Anyway just wanted to wish you best possible results and hugs again!

GoLilly- Keep breathing.....  Hang in there.  You are still in the fact finding stage of things which translates to it is hurry up and wait.  I know the waiting can be a very anxious time.  Hopefully you will learn as I have that patience is my friend.  As to whether you should work or not, it does depend on how you feel physically.  If you are able to take off time when you aren't feeling good enough to work, then that would be great.  I have known many women who continued to work throughout their treatments.  Yes, they had their good days and not so good days.   Your fear of chemo is a valid one; however, everyone reacts differently to chemo.  Some have minimal side effects while others have a little tougher time.  However, the thing to remember is that there is an onco on call and available to you 24/7 so if you are experiencing side effects that you need help with, you can and should contact your onco no matter the time of day or what day of the week it is.  If you are wondering about my chemo experience, I had 6 rounds of Cytoxan/Taxotere plus Herceptin through a clinical trial.  I had chemo every 3 weeks and continued to receive Herceptin every 3 weeks for a year.  I had minimal side effects but most of all, they were manageable side effects.  As you will read on the chemo boards, chemo is doable. One is given pre-chemo anti-nausea meds as well as post chemo anti-nausea prescriptions to take at home.  If the post chemo meds aren't sufficient, one just needs to contact her onco to get the meds adjusted.

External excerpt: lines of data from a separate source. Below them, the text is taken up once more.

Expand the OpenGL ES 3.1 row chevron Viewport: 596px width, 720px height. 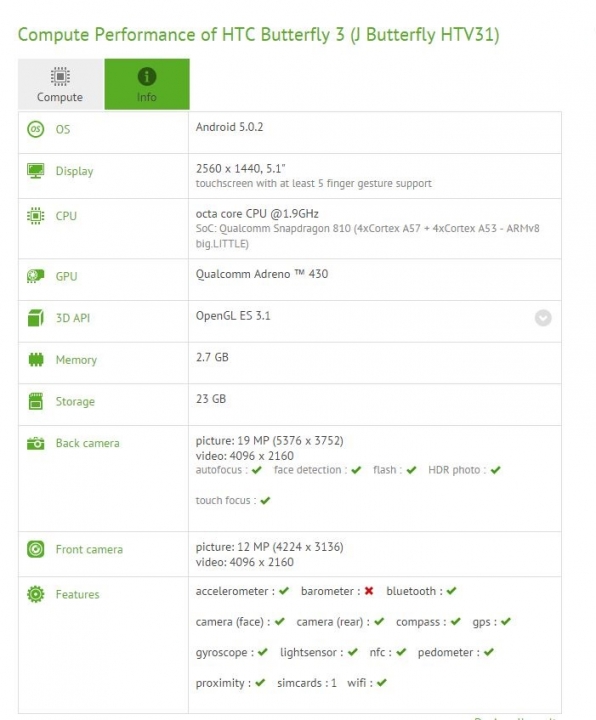point(543,318)
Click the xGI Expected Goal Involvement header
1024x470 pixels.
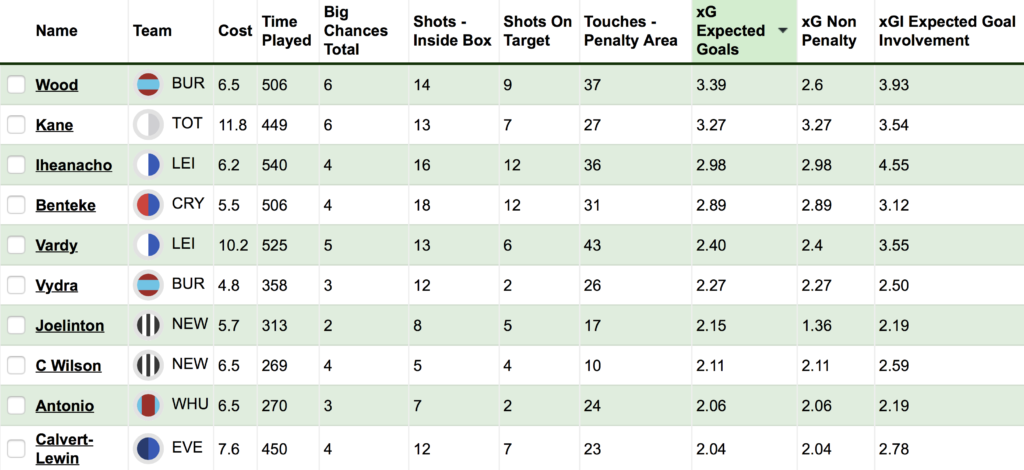click(x=947, y=31)
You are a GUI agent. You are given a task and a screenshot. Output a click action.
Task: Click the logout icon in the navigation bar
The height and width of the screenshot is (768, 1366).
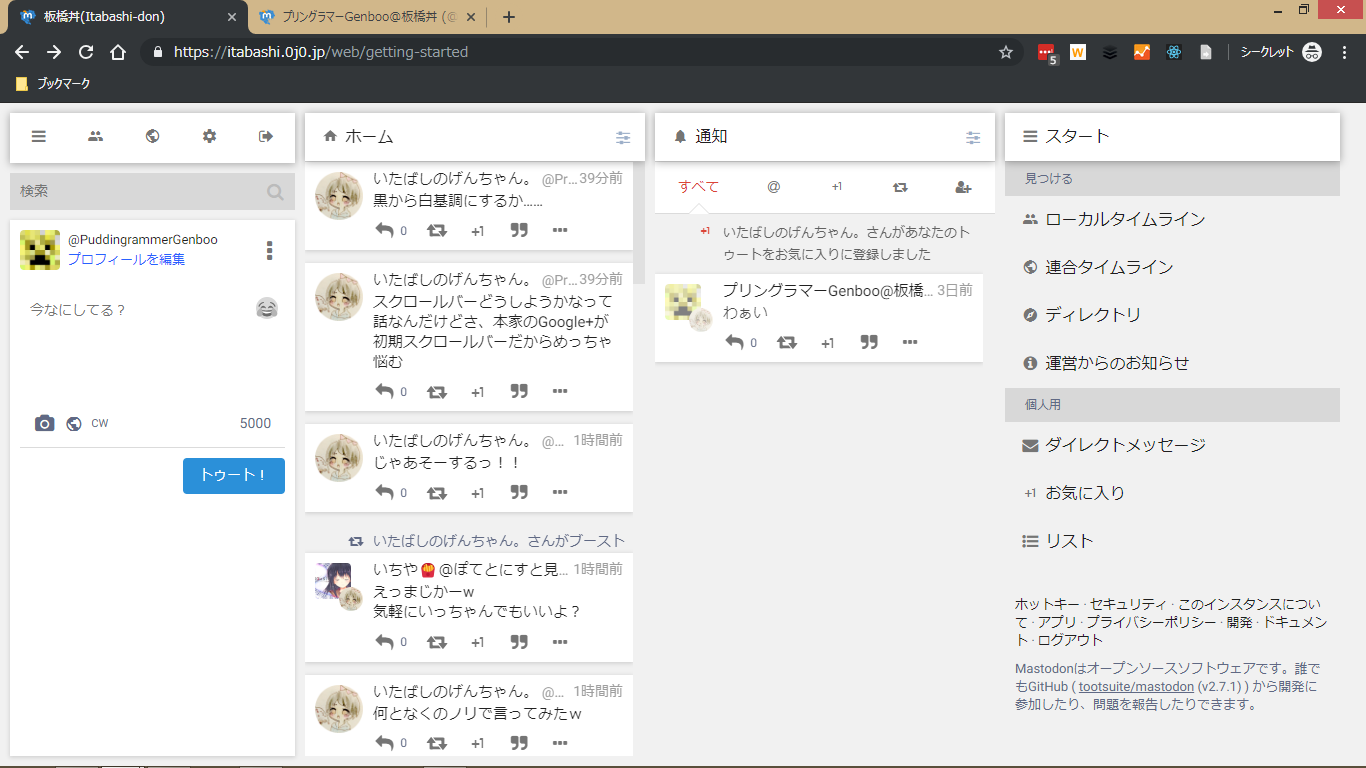tap(266, 137)
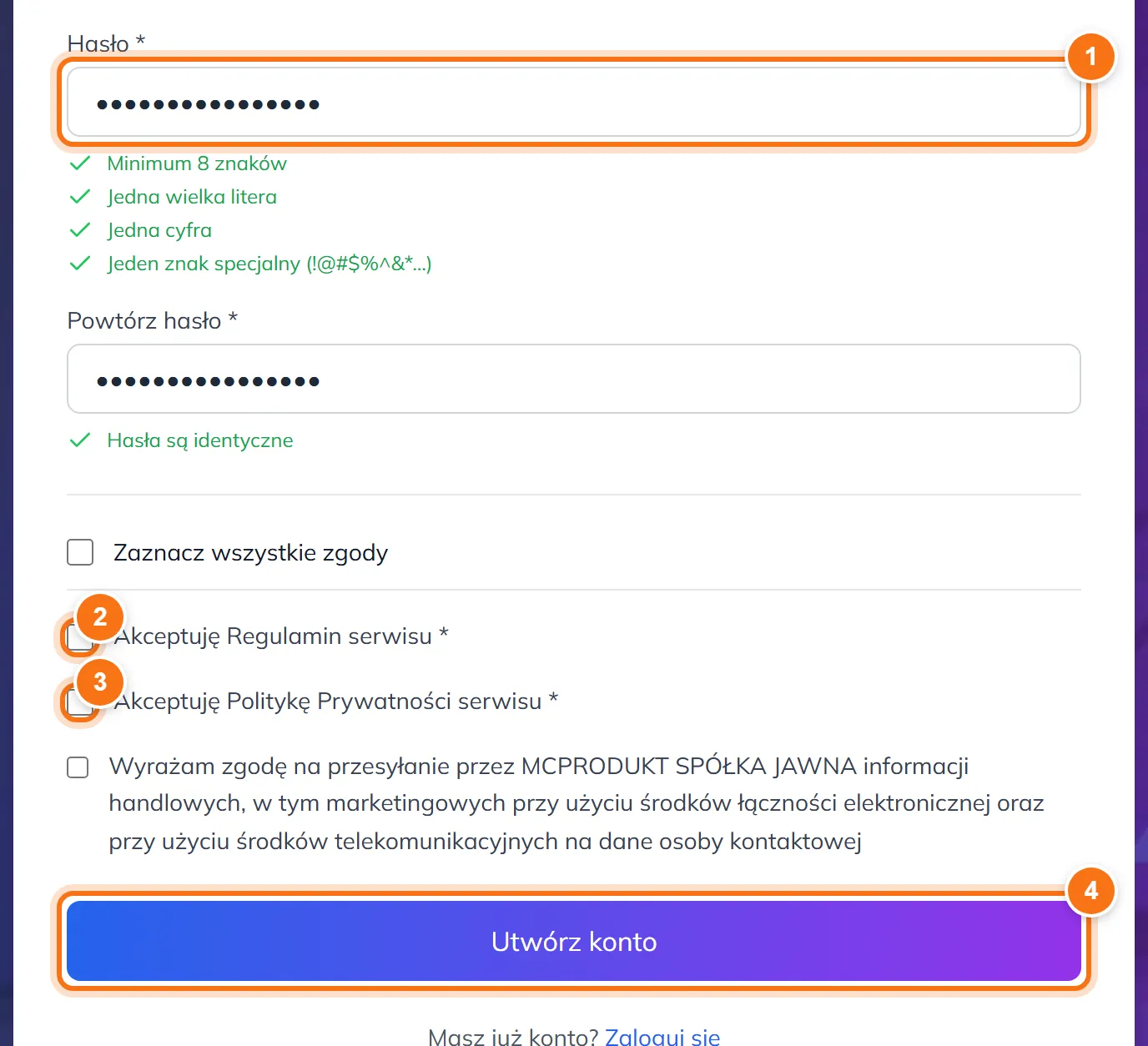This screenshot has width=1148, height=1046.
Task: Click the Zaznacz wszystkie zgody label text
Action: (251, 553)
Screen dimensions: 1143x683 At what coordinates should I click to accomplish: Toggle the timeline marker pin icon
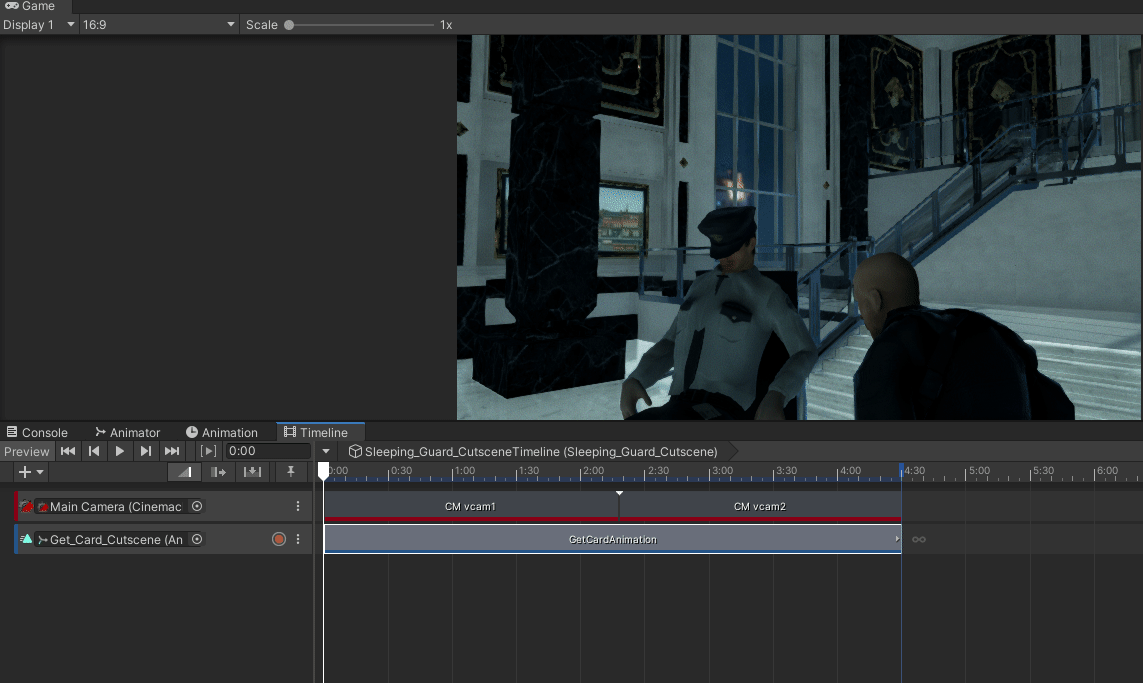pyautogui.click(x=291, y=472)
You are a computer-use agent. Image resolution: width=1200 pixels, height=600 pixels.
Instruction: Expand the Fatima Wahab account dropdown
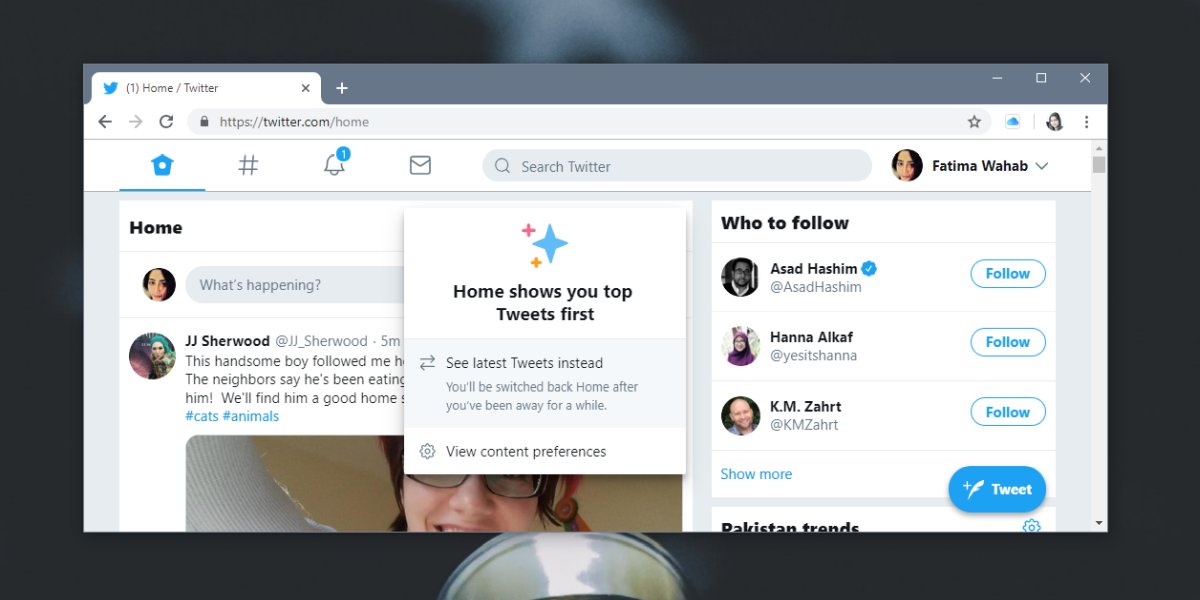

I had a PET/CT scan before I started chemo.  It was to check to see if there were any other areas in my body that the cancer may have gone to.  It is a considered a baseline test and just provides more valuable information and another piece to the puzzle.  

As for the emotional roller coaster you are on right now, it is part of what happens.  It is definitely okay to vent, cry, scream, be anxious and lost.  Hopefully, once your treatment plan is in place and you know the direction you are heading, you may feel a little bit better.  Try to stay positive and keep moving forward.  No one ever asked to be on this journey but here we are and so we just do our best and keep going.  Keep breathing...... keep believing in yourself and know that you can do this.  Sending you many hugs and positive, calming and healing prayers, thoughts and energy.....

The posts above are sooo helpful to me!

Melrose, your post in particular was just what I needed to hear today!

I am still waiting for my scans, port surgery, appt with MO and RO. I have so far to go; some days are better than others. I also know that more difficult days are ahead.

I hope GoLilly benefits from the posts as I have!

Poppy 

Golilly, I wanted to jump in and add my support for you.  The time between diagnosis, testing, waiting for results, and waiting to come up with a treatment plan was awful.  I was shocked, terrified, and despite having great support from family and friends, felt so alone.  With each decision that was made about treatment, I started to feel better that there was a plan in place.  I had surgery, and have just completed two chemo sessions which although not fun, have been manageable so far.  I'm a few years from retirement age, but at first thought I would just retire early to deal with all of this.  But, I do love my job (Like having a paycheck!) and decided this is not the time for me to make such a big decision.  I plan to work as I can through treatment and see how it goes.  I wish you luck as you do what's right for you.

PoppyK, I've read some of your posts before.  I am a few baby steps ahead of you in the process and can encourage you that it does get better with each thing that gets checked off the list of tests and procedures!  Hang in there, I'll be sending good thoughts your way.